Abouelghar, who made his breakthrough in the semifinals where he defeated defending champion Amr Khaled Khalifa, had mixed feelings afterwards: “I’m disappointed with the result of the match, but not with this tournament.
“I didn’t perform at my best today, I was really tired from yesterday and didn’t have much left in the tank when I started. And he played well. He made the rallies last, and that was not good for me. But that’s all part of the learning process, and I’ll be back next year!”
Youthful Americans Gain Valuable Experience
After the 2010/2011 season selection process, Dylan Murray and Edward Columbia were the top two points finishers, but for the World Junior Men’s Individual Championships in Herentals, Belgium, the World Squash Federation allowed three additional US players to enter the draw. Rounding out the US contingent were Faraz Khan, Liam McClintock and TJ Dembinski—and all five are all eligible to play in next year’s championships.
Dembinkski, one of our youngest players, faced the Indian No. 1 in the first round and quickly discovered what international competition is all about. After dropping that opener in three games, Dembinski quickly recovered for his next match against Dutch team member Guido Ploem, showing determination to overcame his more experienced player in four games.
McClintock, showed how gutsy he is considering he arrived in Belgium with a un-diagnosed ear infection. Playing Nicholas Hopcroft of England in the first round (recent Harvard recruit) he was unable to play at the level he is used to. McClintock was clearly struggling all week with his illness, however he refused to withdraw and continued to slog his way through the rest of the tournament.
Khan played the longest match of tournament in the first round against Martin Svec of the Czech Republic, eventually falling in five games. Playing on the glass court for the first time in his next match, Khan was unable to find his game against home player Jan Van Den Herrewegan, losing 3-1. Undetered, Khan turned around his tournament and managed to win his next three matches to win the plate draw and receive a medal on finals day.
Columbia, playing in his first World Championships, arrived in Belgium ready for action. His first round draw was against Tyler Osborne, Canadian No. 1 and a 9/16 seed for the event. Columbia played solid squash and gave his Canadian counterpart a scare in a very closely fought four games. In his next match, Columbia found himself 2-0 down to Belgium’s No. 2 playing in front of a home crow. Columbia showed sheer grit to claw his way back and win 12-10 in the fifth, a truly heroic effort. Losing in his final match to a strong English player, Adam Auckland, it was clear that Edward is capable of more and will surely feature for the US Team in the future.

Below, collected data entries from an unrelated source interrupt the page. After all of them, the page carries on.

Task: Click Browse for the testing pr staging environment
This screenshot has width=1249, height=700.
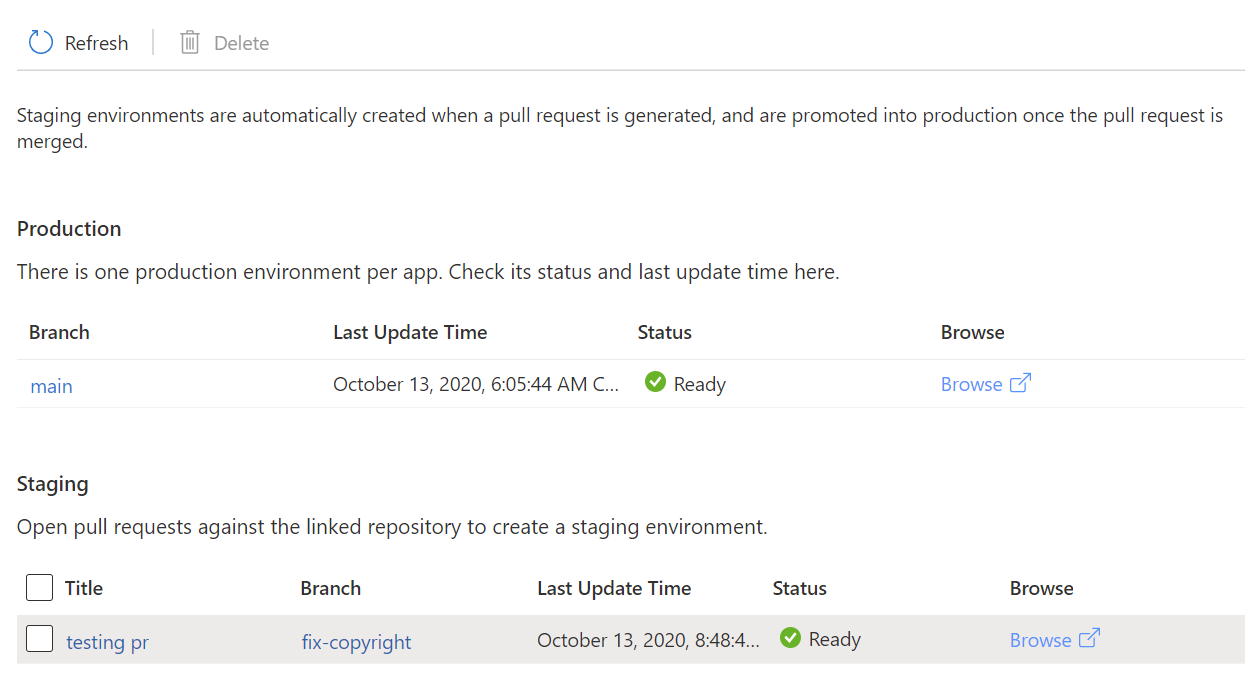Action: [1041, 639]
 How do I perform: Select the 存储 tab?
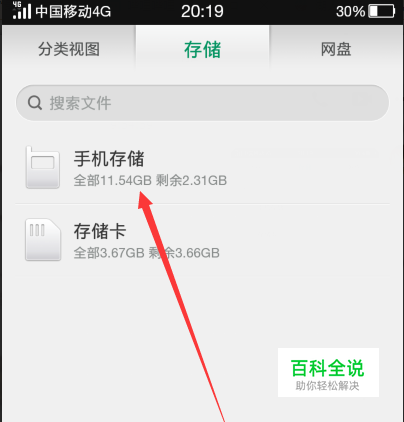[x=202, y=49]
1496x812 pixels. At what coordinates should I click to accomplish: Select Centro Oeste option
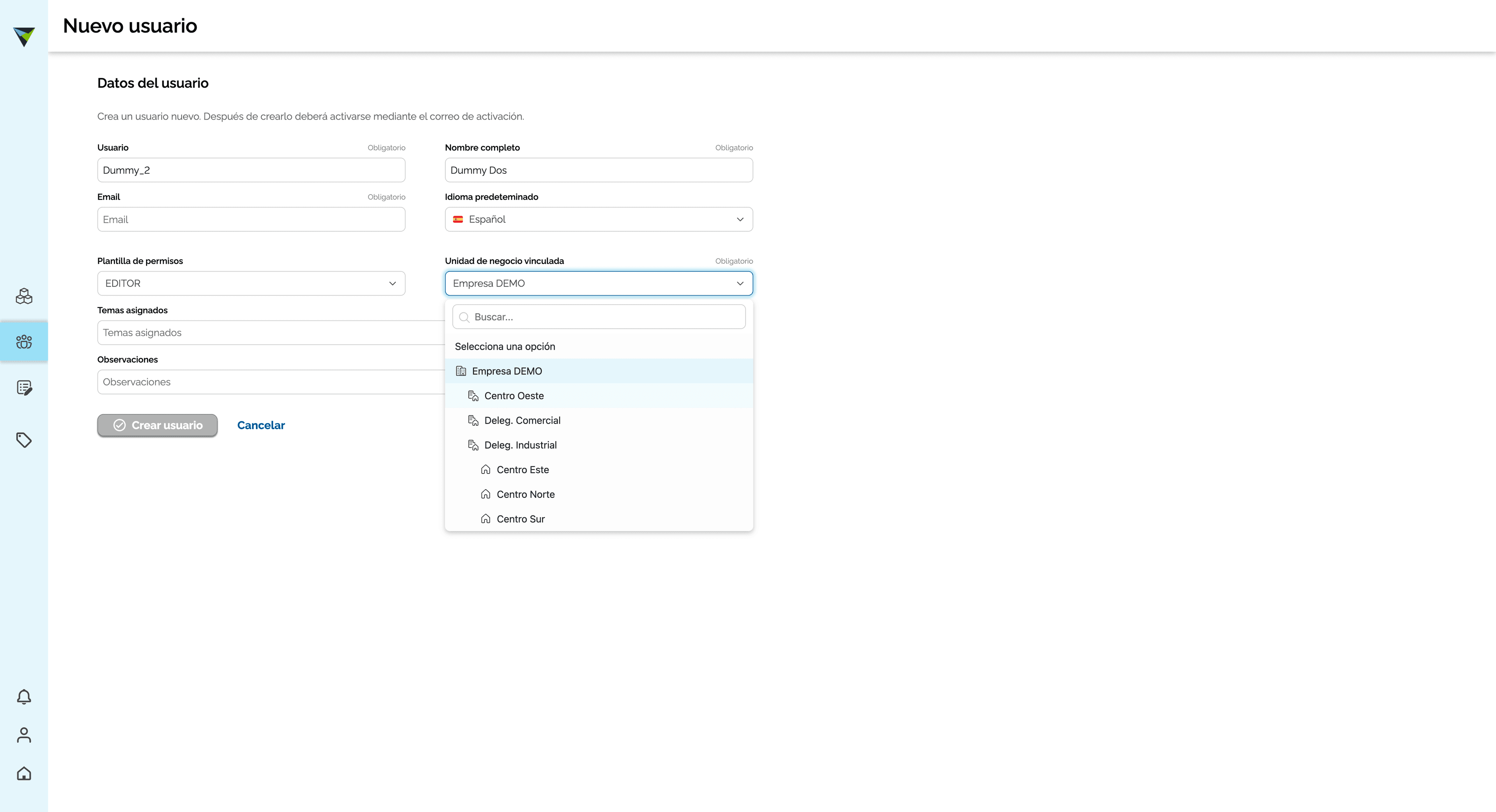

Murray, the No. 1 US player, was the highest finisher for team USA. Winning his first match in straight games, Murray was looking sharp. In the round of 32 Murray came up against French No. 1 Jerome Dadot, a 9/16 seed for the event. Playing solid, tactically smart squash, Murray overcame the Frenchman in a closely fought three games. Gaining access to the top-16 junior players in the World is a tremendous achievement for the 16-year old US player. Murray lost his match in the round of 16 to English No. 1 Declan James, although coming close in two games and showing how dangerous he can be.
This years Junior World Championships was a successful event for the young US Team. With all players eligible for next years event in Cairo, the outlook looks very promising.